--- Records for locating items ---

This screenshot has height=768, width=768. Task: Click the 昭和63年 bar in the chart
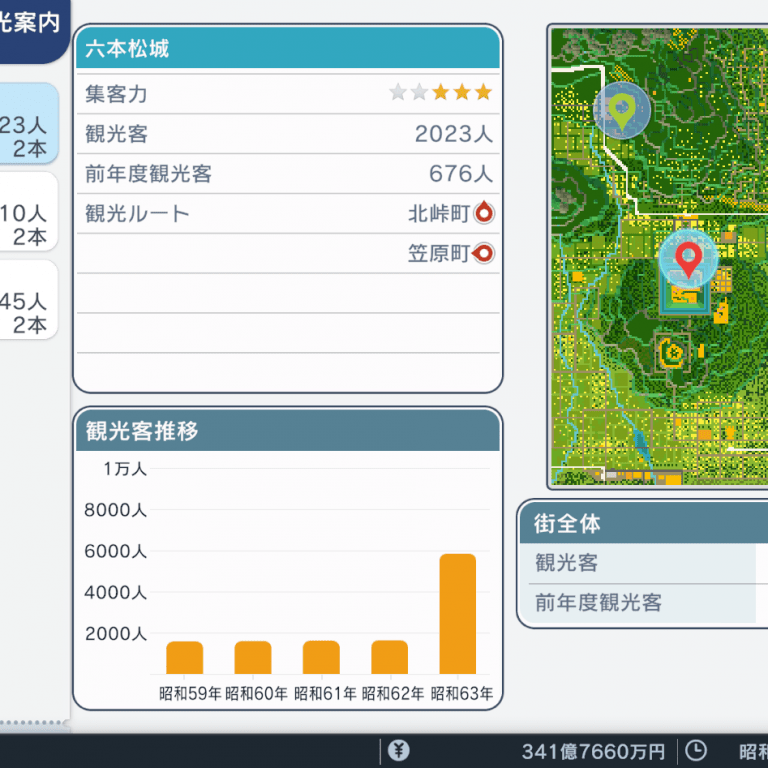(x=457, y=613)
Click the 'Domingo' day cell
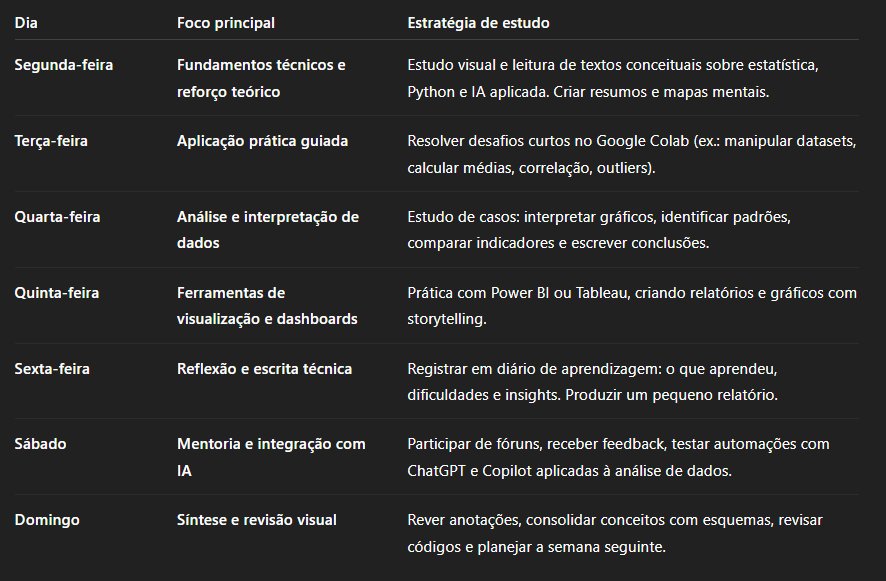Viewport: 886px width, 581px height. point(46,520)
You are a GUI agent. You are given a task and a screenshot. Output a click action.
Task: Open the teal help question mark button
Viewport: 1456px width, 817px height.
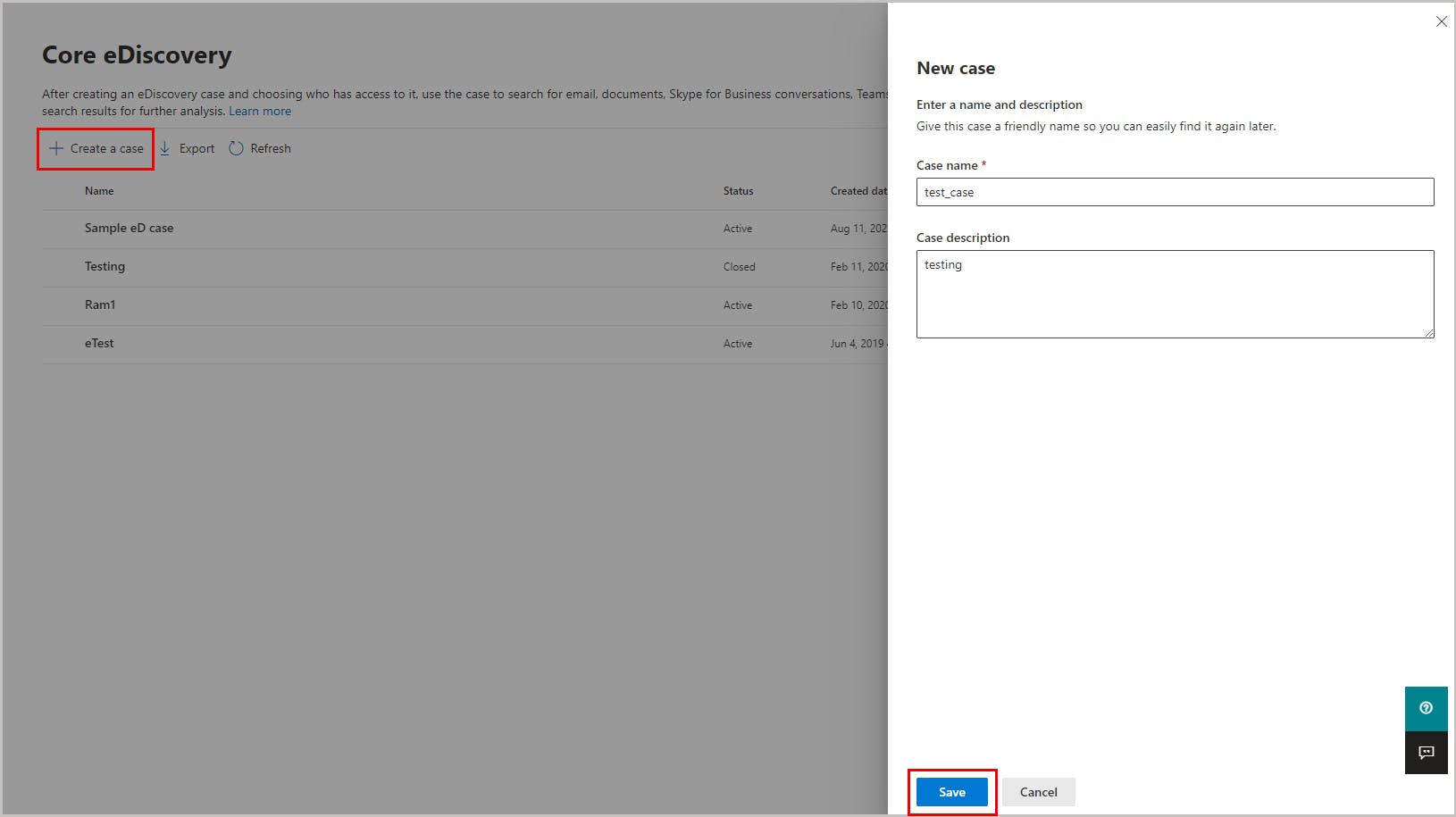click(1426, 708)
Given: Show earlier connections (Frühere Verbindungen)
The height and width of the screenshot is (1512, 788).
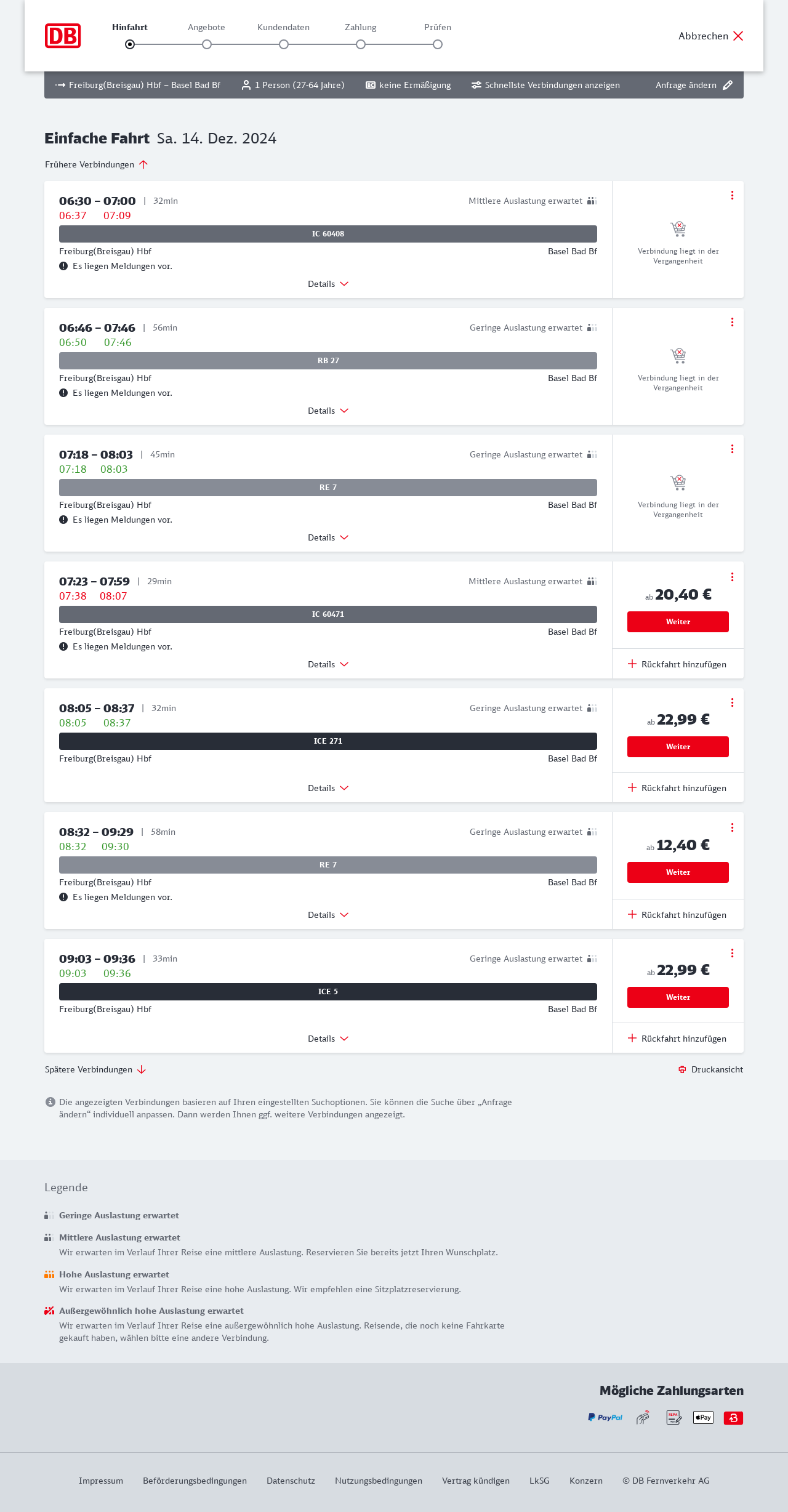Looking at the screenshot, I should (96, 164).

--- DIRECTIONS ---
Write out the records above again, switching "bar" to "column" and leaving everything else unchanged. Omit the pictures from your answer.

--- EXERCISE ANSWER ---
This screenshot has height=768, width=768. Task: Click the 昭和63年 column in the chart
(x=457, y=613)
Click the 'Domingo' day cell
Viewport: 886px width, 581px height. point(46,520)
You are a GUI agent. You are given a task and a screenshot. Output a click action.
Task: Open the teal help question mark button
Viewport: 1456px width, 817px height.
click(1426, 708)
Given: Show earlier connections (Frühere Verbindungen)
The height and width of the screenshot is (1512, 788).
Looking at the screenshot, I should (96, 164).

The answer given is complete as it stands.